= Widespread Panic (novel) =

2021 novel by James Ellroy

Widespread Panic is a 2021 crime fiction novel by American writer James Ellroy. It was first published on June 15, 2021 by Knopf. The book is framed as a narrative by the real person Fred Otash now in "Cell 2607, Penance Penitentiary, Reckless-Wrecker-of-Lives Block, Pervert Purgatory". The novel follows Ostash's career from work as a police officer at the :Los Angeles Police Department , his work as a private investigator, and his work with the actual Confidential magazine.

==Summary==
The narrated novel uses a first person narrative style to relate the fictionalized biography of Freddy Otash which he purportedly is starting in 2020; the prose is written by the author James Ellroy at about when he was becoming a septuagenarian. The plot starts with Otash in prison reflecting on his life as a corrupt police officer with his problem of dirty hands leading a dissipated life. Otash is given an opportunity through his previous illicit employment with the salacious gossip magazine Confidential to write his autobiography for them.

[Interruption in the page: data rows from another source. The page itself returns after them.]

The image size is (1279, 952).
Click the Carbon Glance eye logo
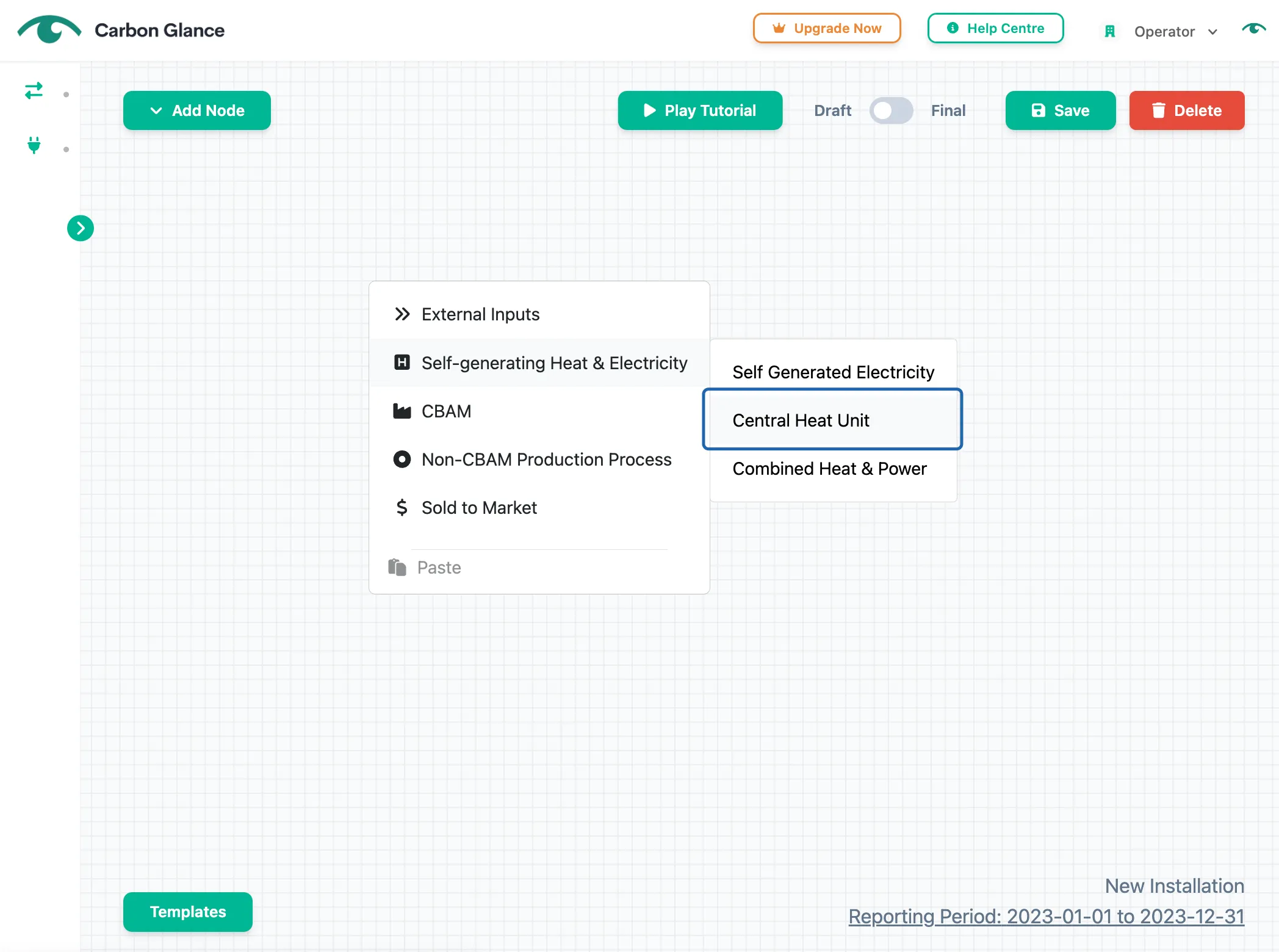[49, 29]
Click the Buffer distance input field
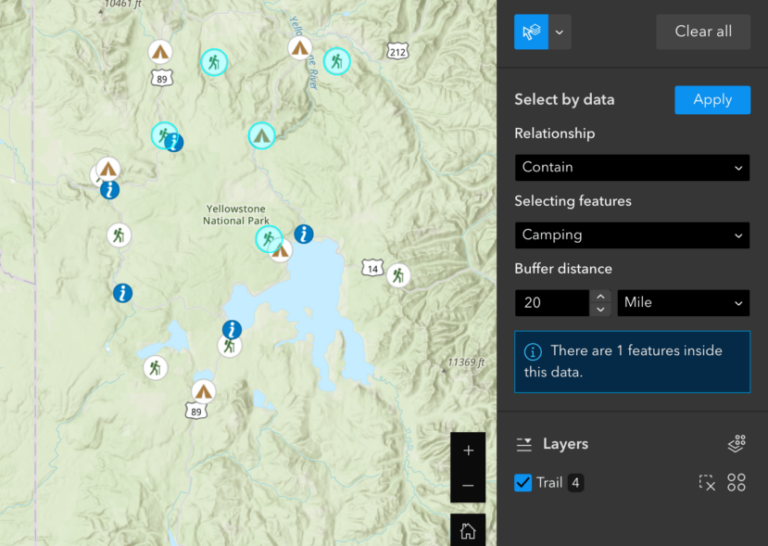Screen dimensions: 768x546 [x=552, y=302]
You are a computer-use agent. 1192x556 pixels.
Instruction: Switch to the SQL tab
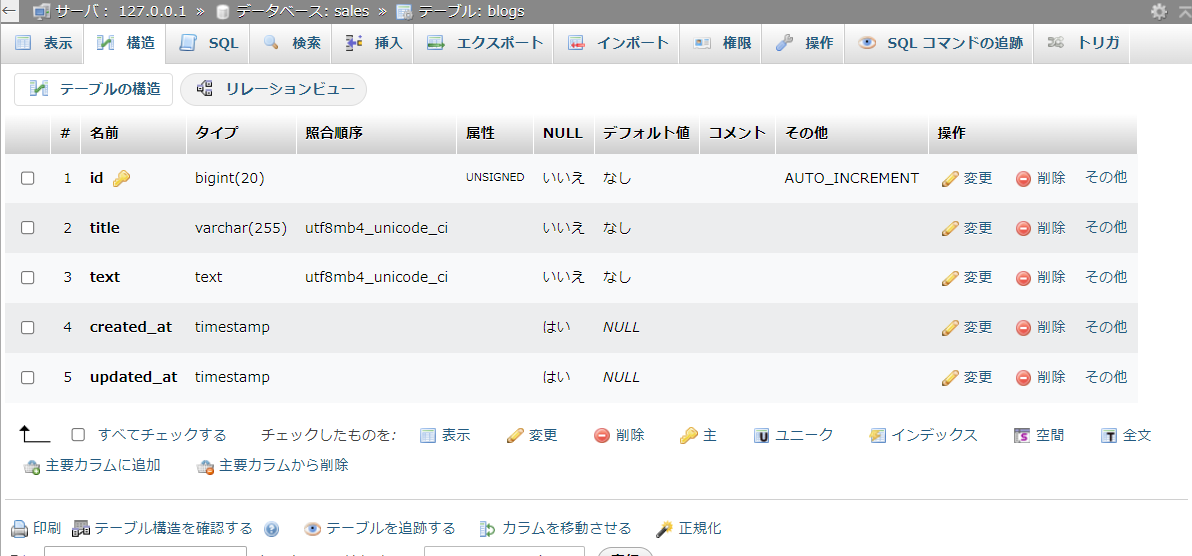tap(209, 43)
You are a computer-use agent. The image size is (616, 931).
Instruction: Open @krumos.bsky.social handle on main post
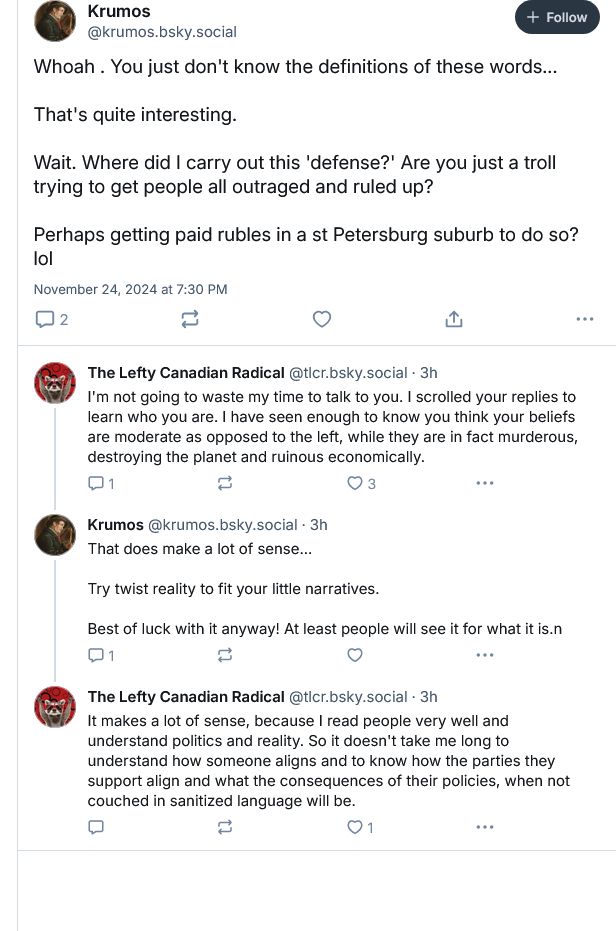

Otash begins his narrative of the surreptitious lives of Hollywood glamour and criminal elements of which he was a central part of in the 1950s. He revels in relating his overdeveloped libido and pride in his sexual physical endowments and conquests. He often does favors for his contacts among the many actors and actresses whom he befriends in the process of making covert use of his police badge and seemingly tireless pursuit of profit and pleasure in Los Angeles.